This blog post has been adapted from an article that will appear in an early 2017 special issue of Revista Indice dedicated to research and development in statistics. The journal is edited by the Autonomous University of Madrid in collaboration with the National Institute of Statistics of Spain.
At first sight the difference between planets outside our solar system (exoplanets from now on) and fashion trends seems enormous, but all of us math lovers know that entirely different phenomena can have an almost identical mathematical description. In this very peculiar case, exoplanetary systems and certain fashion trends can be characterized as having a periodic nature, with certain magnitudes repeating cyclically, and this will allow us to use very similar techniques to study them.
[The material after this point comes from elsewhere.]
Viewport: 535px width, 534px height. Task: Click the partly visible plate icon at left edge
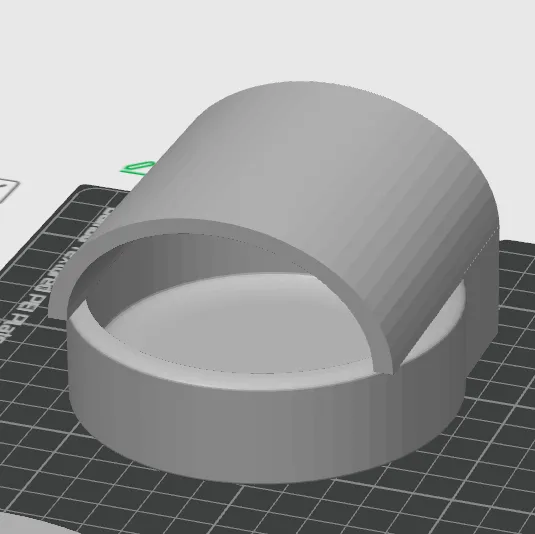8,191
Hunting exoplanets using the transit technique
During the last two decades, scientists from all over the world have discovered thousands of planets outside our solar system. The transit technique is the most successful one used to find them, and it is based on detecting a temporary drop in the measured brightness of a star during an eclipse (the so called transits). During a transit, the planet blocks part of the star’s surface because it passes in front of it from our point of view, generating the described drop (check out this video with more a detailed explanation, with yours truly as a supporting actor).
This technique exploits the fact that the planet’s orbit has an associated temporal scale (the orbital period \(P\)), such that the planet passes in front of the star every P days. Seeing a planet transit its host star several times at the right times gives credibility to the planet’s discovery, and most of the algorithms used to detect these signals take advantage of this periodicity. The shape of the signal depends on the relative size between the planet and the star, and also on the orbital velocity and orientation with respect to the equator of the star.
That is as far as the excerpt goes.